Exercise:
Each entry below is to be written out exactly, and the pictures are to be left out.

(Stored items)
━━━━━━━━━━━━━━━━━━━━━━━━━━━━━━
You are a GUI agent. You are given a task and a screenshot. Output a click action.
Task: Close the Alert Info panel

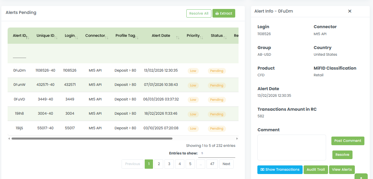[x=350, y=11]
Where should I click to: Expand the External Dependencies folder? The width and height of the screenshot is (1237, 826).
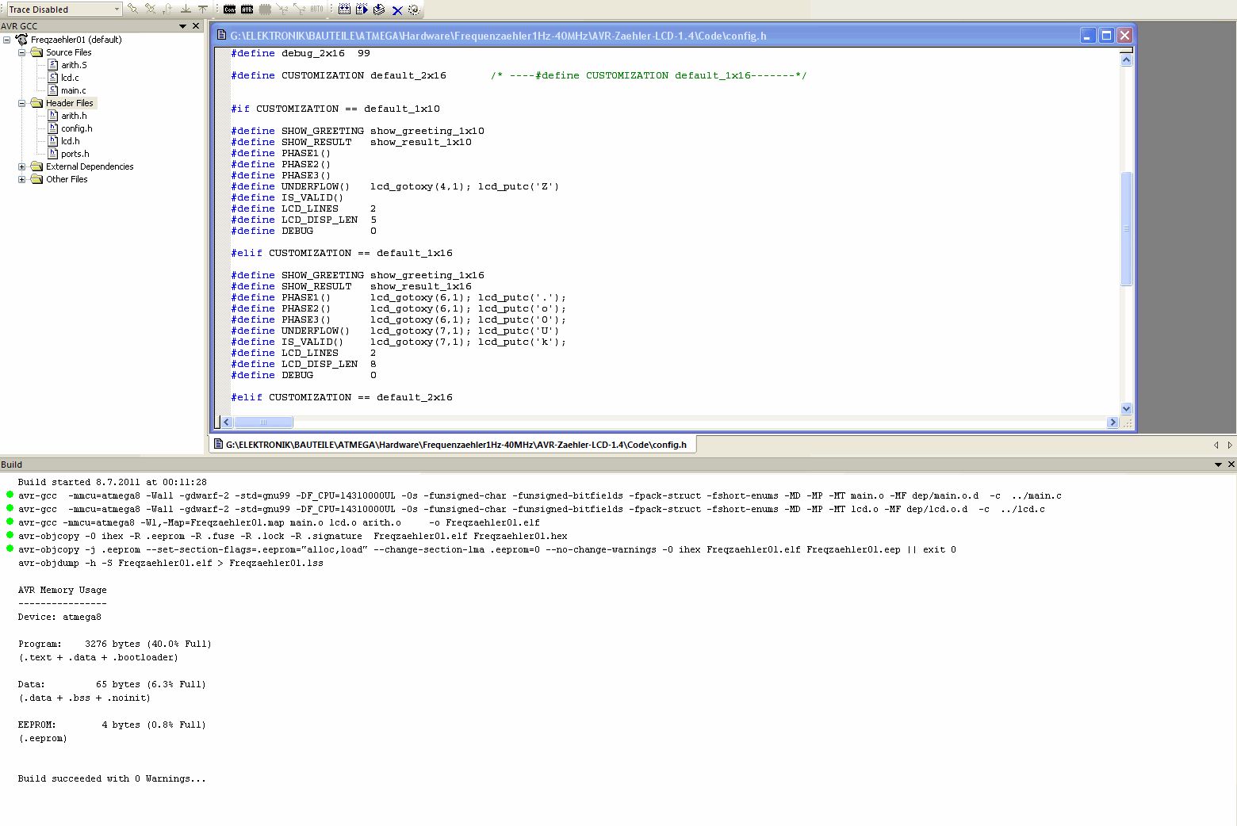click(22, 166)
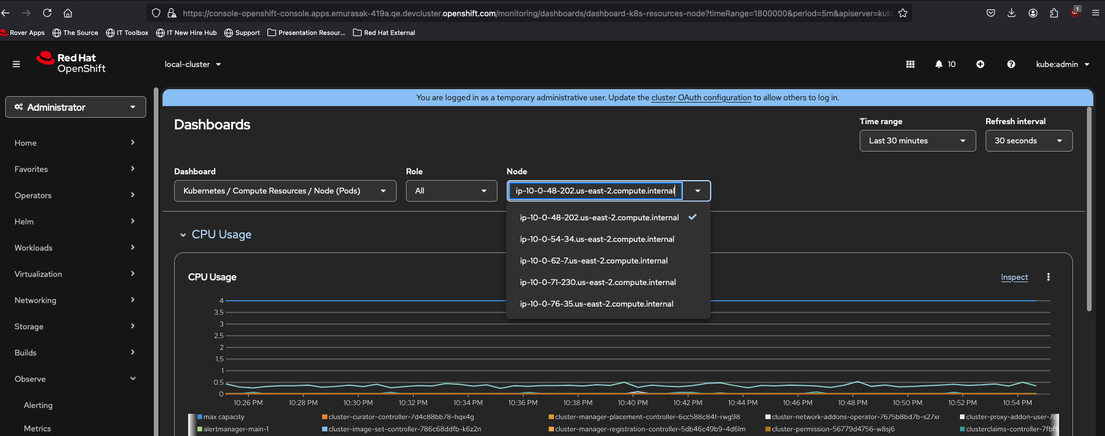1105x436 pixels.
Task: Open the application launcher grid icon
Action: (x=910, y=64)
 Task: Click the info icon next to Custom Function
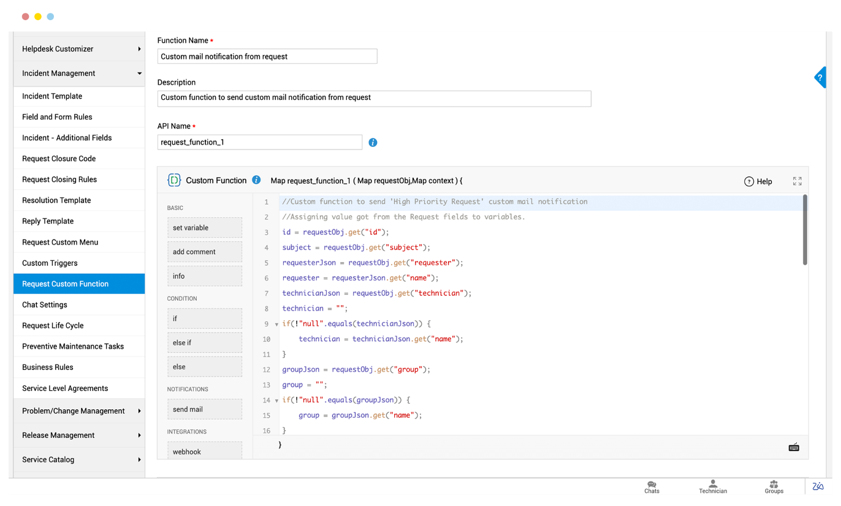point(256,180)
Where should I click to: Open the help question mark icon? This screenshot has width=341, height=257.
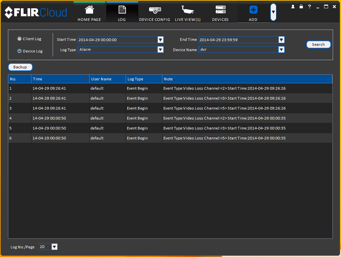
━━━━━━━━━━━━━━━━━━━━━━━━━━━━━━
Solution:
You are a GUI agent. You are given a task and a screenshot. Output a click action.
Task: Close the Alert Info panel

[x=350, y=11]
Where should I click to: Expand the External Dependencies folder? The width and height of the screenshot is (1237, 826).
click(22, 166)
1105x436 pixels.
Task: Open the application launcher grid icon
Action: (x=910, y=64)
 Task: Click the info icon next to Custom Function
point(256,180)
Where should I click to: Open the help question mark icon? This screenshot has width=341, height=257.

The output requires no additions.